**What the exercise asks**
Every line from the top of the records through the one bearing "Kirjaudu (1521, 23)" is to be reproduced exactly, and pictures are to be left out.
Content starts
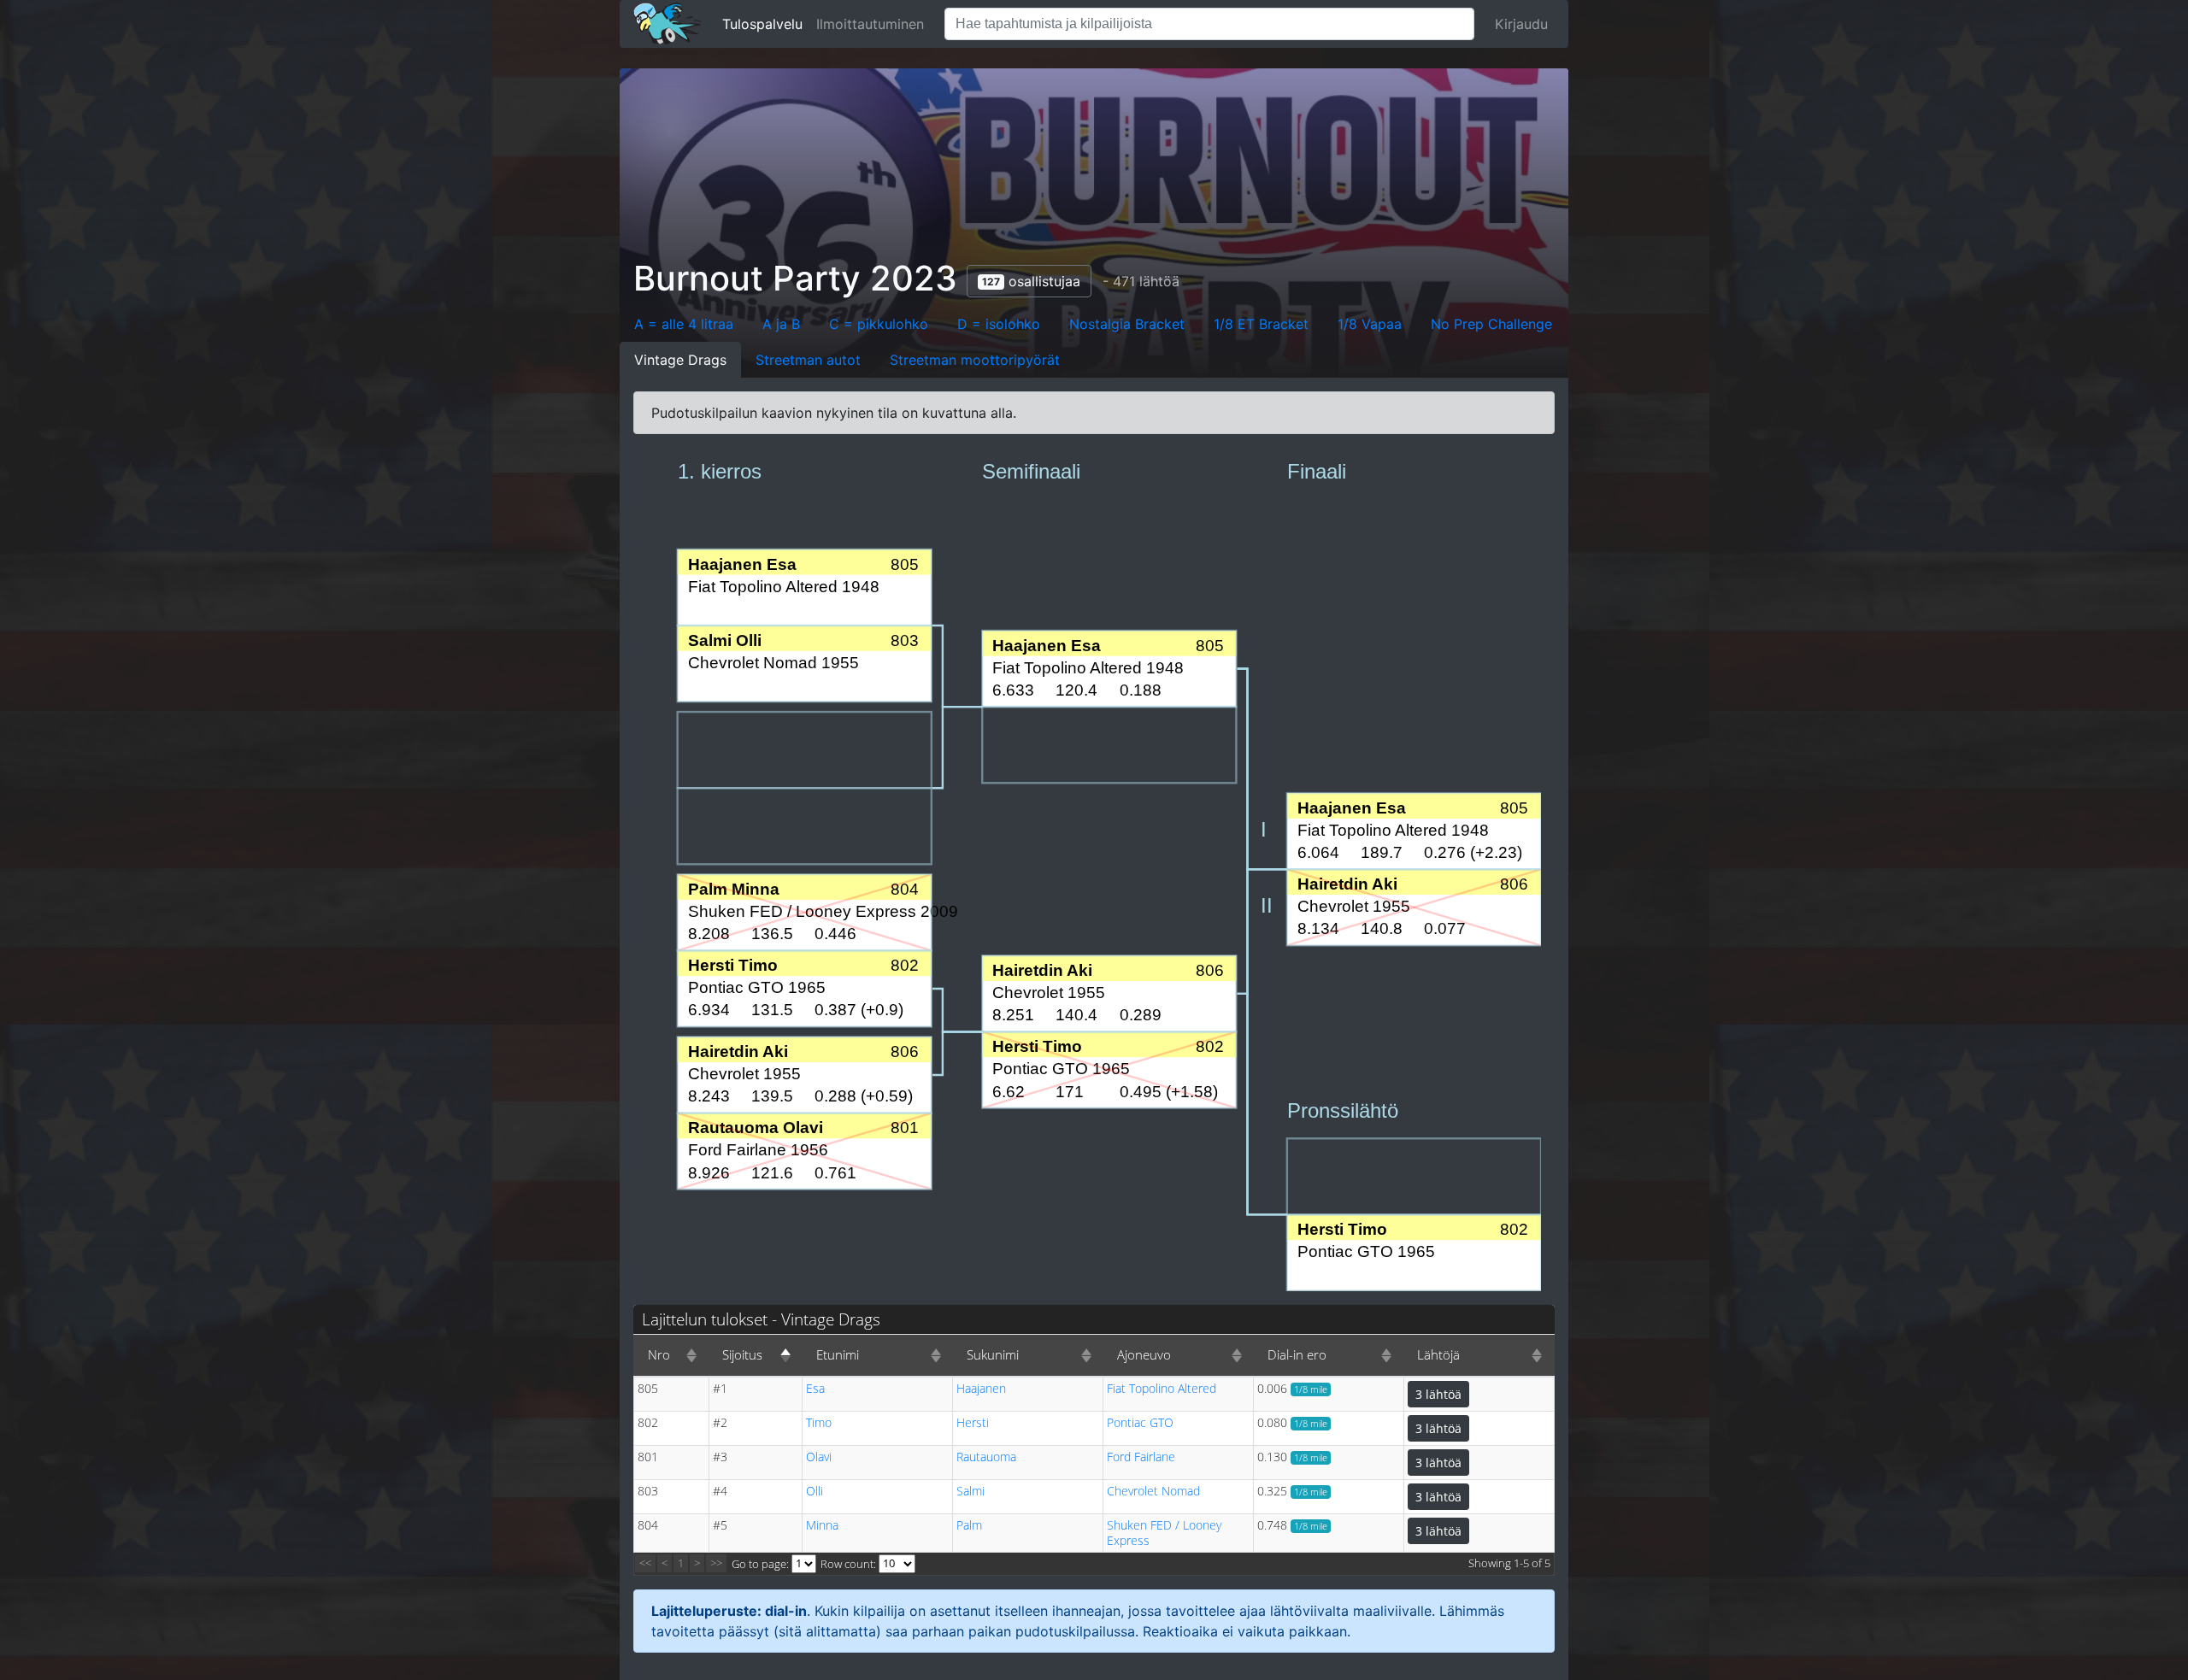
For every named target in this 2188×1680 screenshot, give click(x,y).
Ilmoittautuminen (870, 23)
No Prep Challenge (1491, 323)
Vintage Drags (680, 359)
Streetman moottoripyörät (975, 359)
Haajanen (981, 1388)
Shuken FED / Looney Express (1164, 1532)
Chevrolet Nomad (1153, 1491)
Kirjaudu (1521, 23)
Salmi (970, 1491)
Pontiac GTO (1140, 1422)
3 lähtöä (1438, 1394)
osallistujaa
Content ends
**Result below**
For every named target in this 2188×1680 screenshot, give click(x,y).
Ilmoittautuminen (870, 23)
No Prep Challenge (1491, 323)
Vintage Drags (680, 359)
Streetman moottoripyörät (975, 359)
Haajanen (981, 1388)
Shuken FED / Looney Express (1164, 1532)
Chevrolet Nomad (1153, 1491)
Kirjaudu (1521, 23)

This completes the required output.